Blogging has become difficult being in this in between stage. I don't know what to write about? Life has felt very settled down lately, and on one hand, that's a really good thing. The first half of our summer was insane with travel and FET's and appointments, weddings, weekend company, you name it...
The past month or so, I've been a very content little homebody. What comes with that is the lack of anything exciting to talk about especially when my infertility journey is in limbo. What I can say is that the past month, T and I have had a lot of special moments together. Moments that have been much needed and I'm incredibly grateful for. It's certainly helped pass the time while we wait for the next chapter of infertility to begin.
Labor Day, 2014 -- AVP Tournament in Cincinnati
The great thing is...I finally have an update! The first step is official. CCRM has our GC's records for review!! Better yet, Dr. G informed me that her pregnancy induced hypertension would not be a disqualifier. (Hot diggity!)
According to the nurse, the doctor will take 2-4 weeks to review her records for "initial approval". Lets hope it's more on the 2 week side of that. The IUD is also scheduled to be removed on September 16th...that's one week away and we'll officially have step 2 complete!
My GC and I communicated back and forth all day on Friday. I think I sat at my desk at work bouncing up and down in my chair, smiling at my computer screen like a 5-year old.
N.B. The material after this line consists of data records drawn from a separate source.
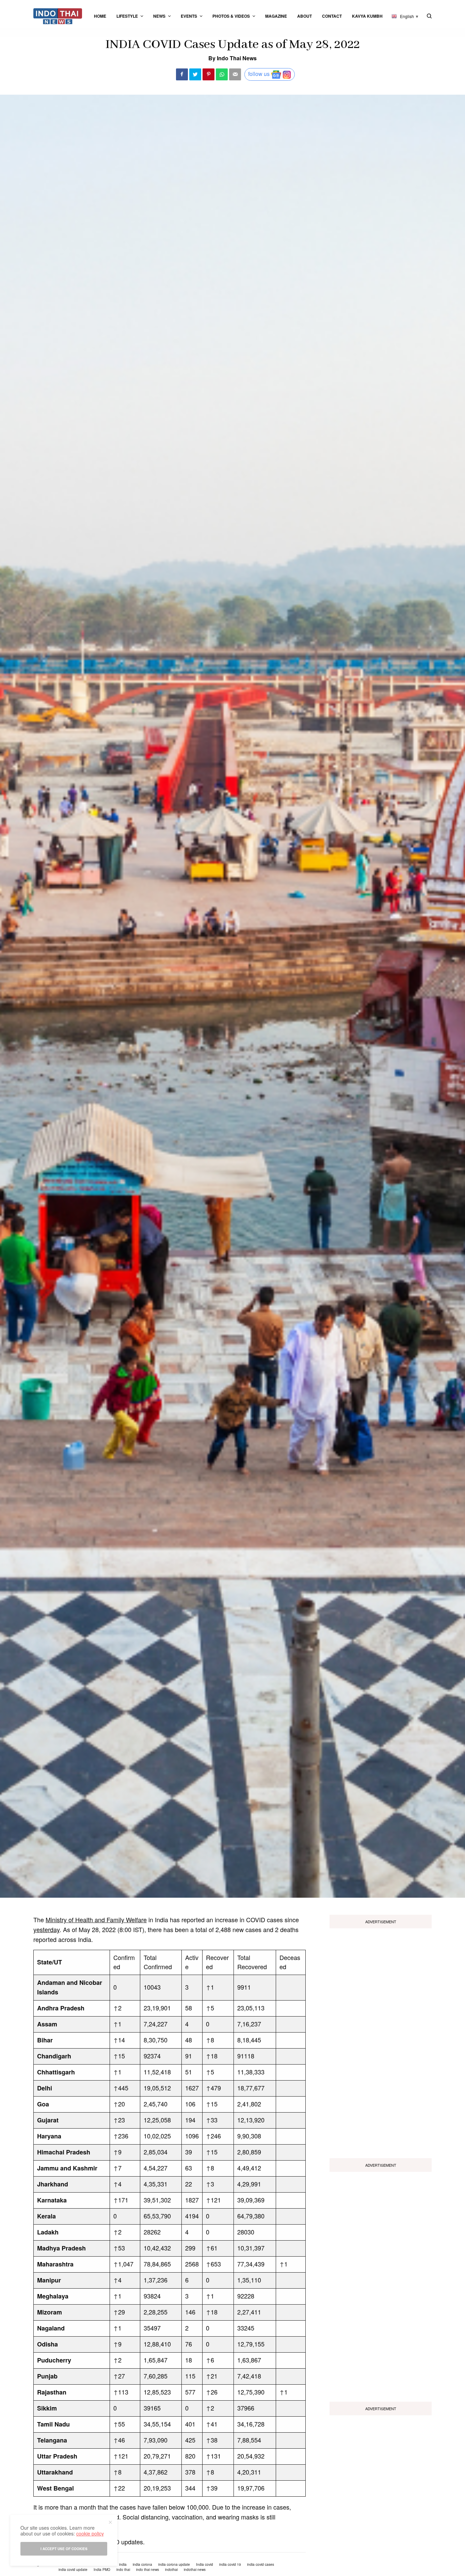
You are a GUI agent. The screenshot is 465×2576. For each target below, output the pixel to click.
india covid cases (260, 2564)
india (123, 2564)
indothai (171, 2569)
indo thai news (147, 2569)
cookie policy (90, 2533)
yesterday (46, 1929)
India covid (204, 2564)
Shit got real. And I love it!! I'm so excited. Not for one second this weekend did I think about the fact that someone else could be carrying our baby instead of me. All I thought about was that maybe, just maybe, by the end of 2015, we could finally be a family.
So we celebrated this small, but very significant milestone with a yummy dinner out, complete with our favorite bottle of wine.
I cannot wait for things to continue to progress. I cannot WAIT to share more and more about this process and about my gestational carrier. I can't wait to give her a name...and stop calling her "GC" or "gestational carrier"!
Keep the good thoughts coming and I know that day will arrive.